---
title: React to an event
description: Run a side effect or trigger a follow-up command automatically when a Chronicle event is appended — using a reactor.
---


**Goal:** when an event-sourced slice records something — a book is added, an author is registered — you want something *else* to happen automatically: a notification goes out, another system is told, a follow-up command runs. That's a reactor.

This is part of Arc's Chronicle integration. Direct database-backed Arc slices use commands, queries, and ordinary services; reactors become available when the write side records events in Chronicle.
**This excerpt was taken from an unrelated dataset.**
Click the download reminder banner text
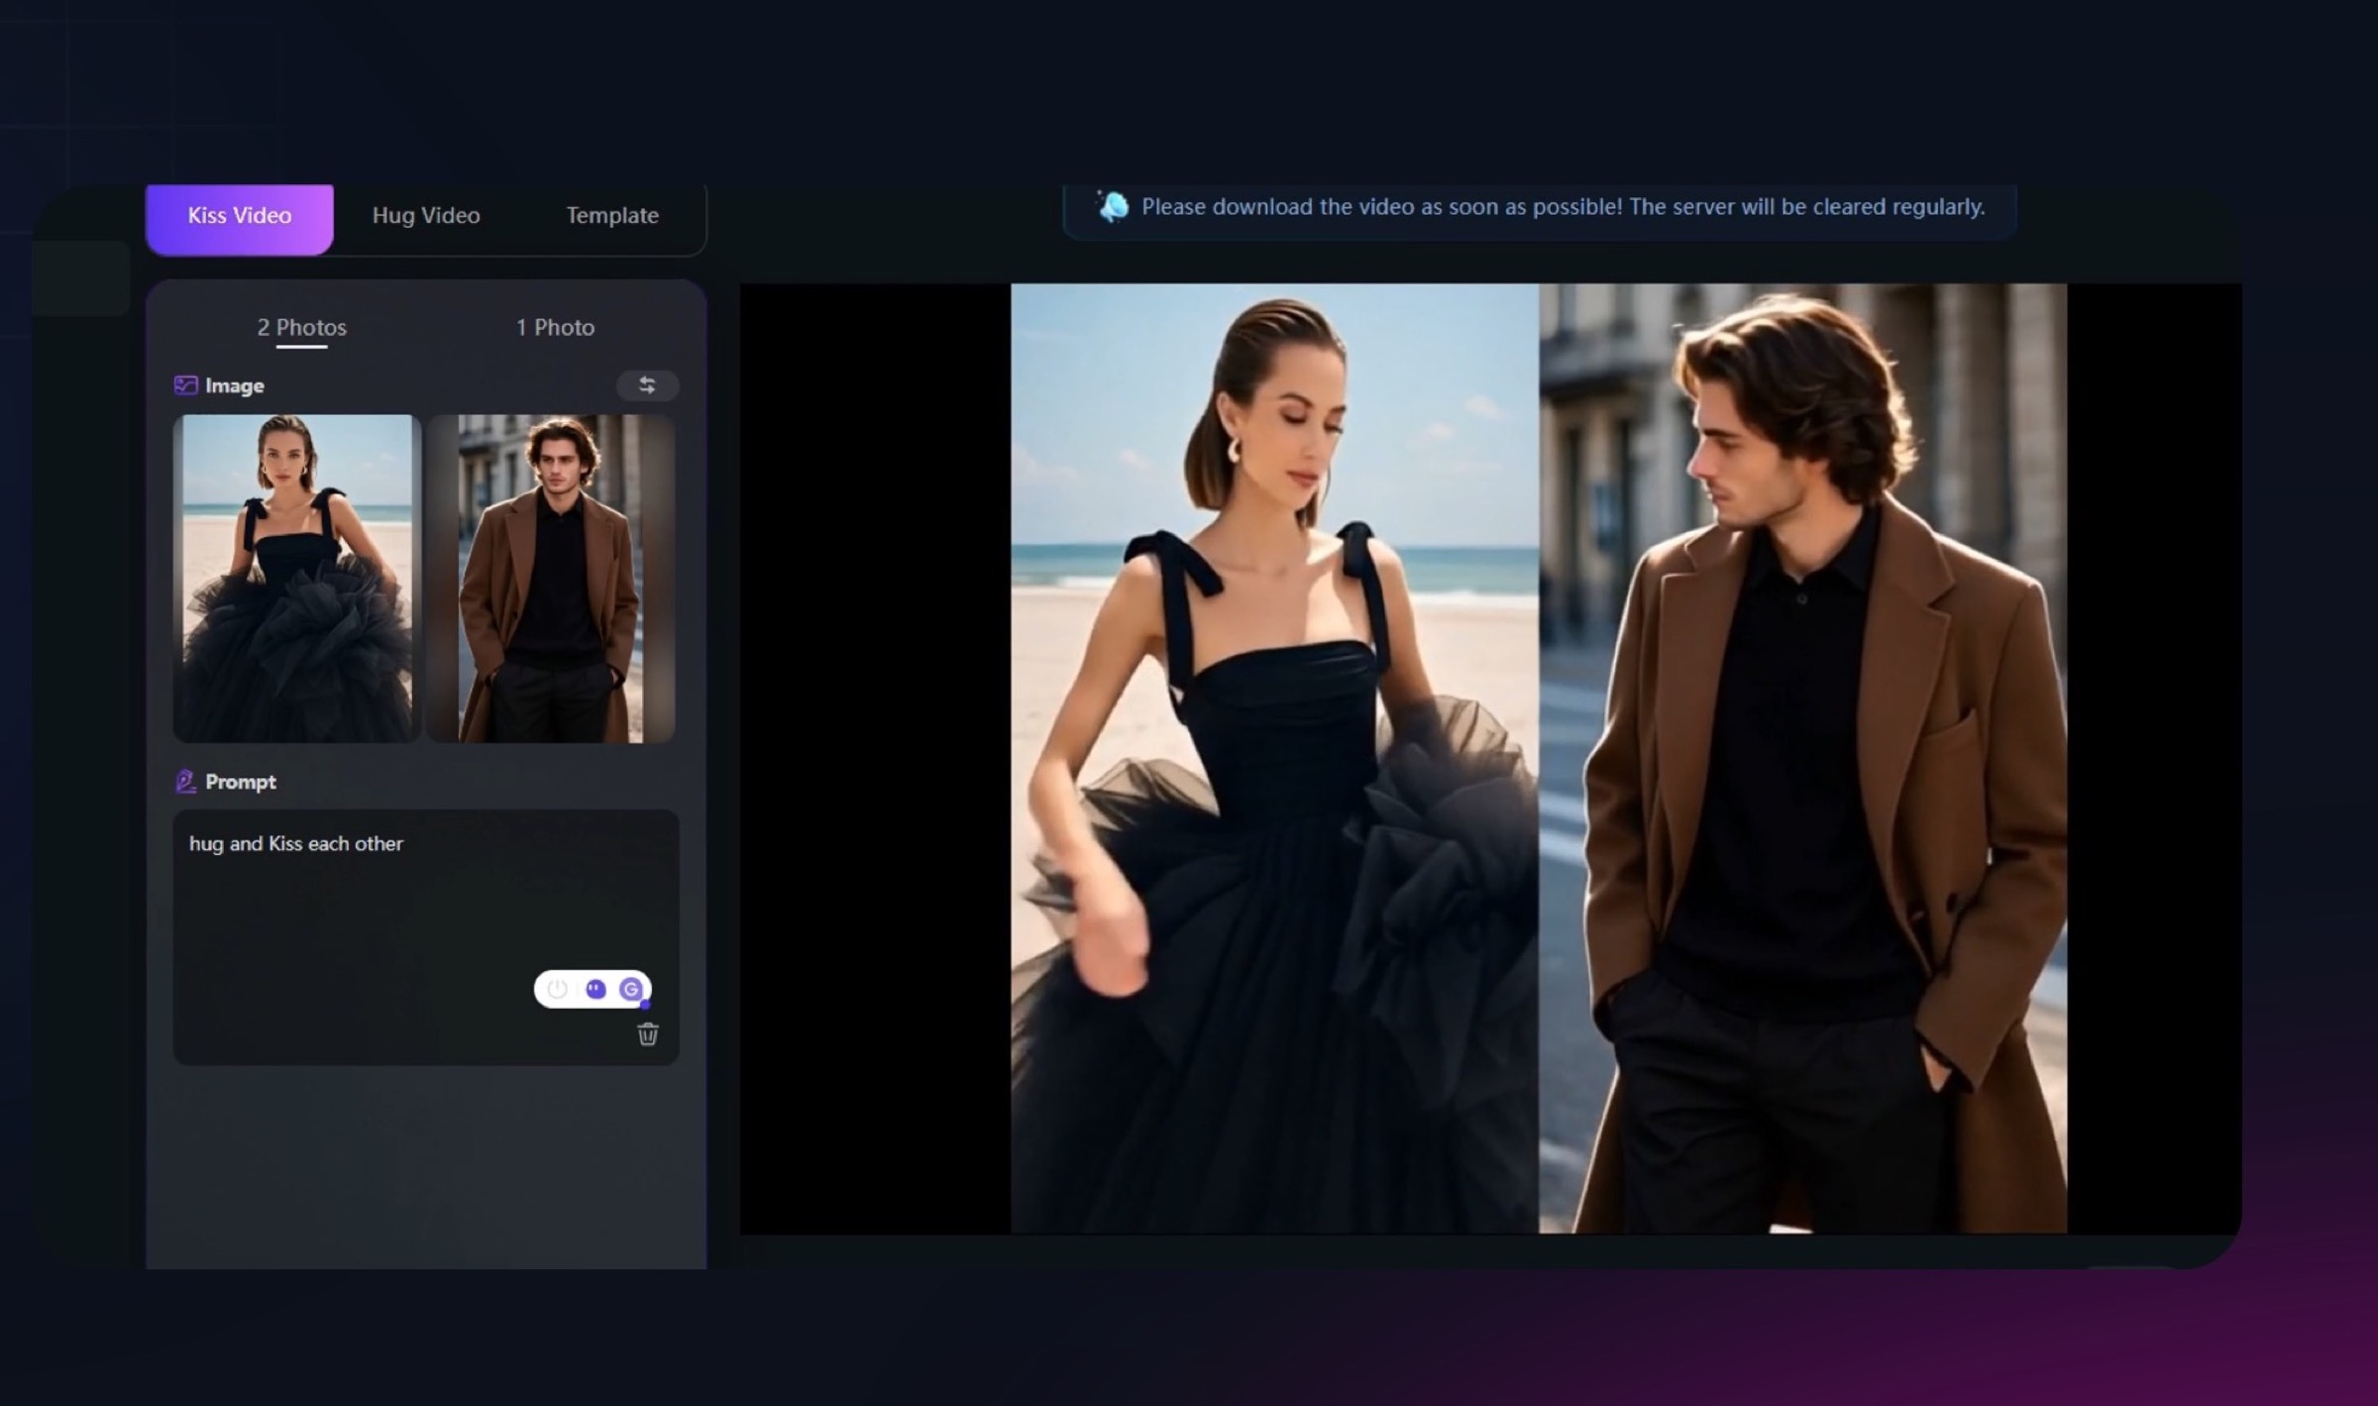The image size is (2378, 1406). pyautogui.click(x=1563, y=207)
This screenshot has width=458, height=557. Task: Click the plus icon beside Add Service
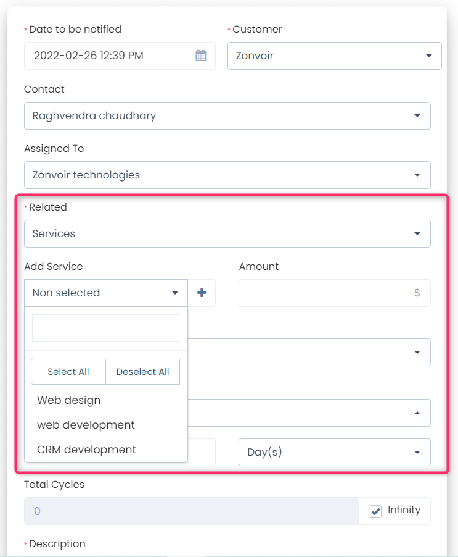[x=202, y=293]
## A reactor does, a projection shows

A projection builds queryable state; a reactor *acts*. Where you'd reach for a projection to display data, reach for a reactor to cause an effect. `IReactor` is a marker interface — there's nothing to override. Arc dispatches to a method by the **type of its first parameter**, so adding an event type is all it takes to subscribe.

## Do it

1. **For a side effect, call a collaborator.** Inject whatever does the work and handle the event:

   ```csharp
   public class NewArrivalsAnnouncer(INewArrivalsFeed feed) : IReactor
   {
       public async Task BookAdded(BookAddedToCatalog @event, EventContext context) =>
           await feed.Announce($"New on the shelf: {@event.Title}");
   }
   ```

2. **To change state, execute a command.** A reactor must never touch the event log directly. When a reaction needs to produce new events, inject `ICommandPipeline` and run a command — it goes through validation and `Handle()` like any other:

   ```csharp
   public class CatalogIndexer(ICommandPipeline commands) : IReactor
   {
       public Task BookAdded(BookAddedToCatalog @event, EventContext context) =>
           commands.Execute(new IndexBookForSearch(@event.BookId, @event.Title));
   }
   ```

This is how one slice triggers another without either knowing the other's internals — they meet only at the event.

:::caution[Design for idempotency]
A reactor may be called more than once for the same event — during replay or recovery. Make its effect safe to run twice, and use the event's own data rather than querying a read model that may not have caught up.
:::

## See also

- [Reactors](/chronicle/reactors/) — the full reactor model, dispatch, and failure behavior.
- [Add event sourcing to an Arc slice](/arc/backend/chronicle/add-event-sourcing/) — where reactors enter the Arc model.
- [Return a result or an error](/arc/scenarios/return-a-result-or-error/) — what the command you execute can return.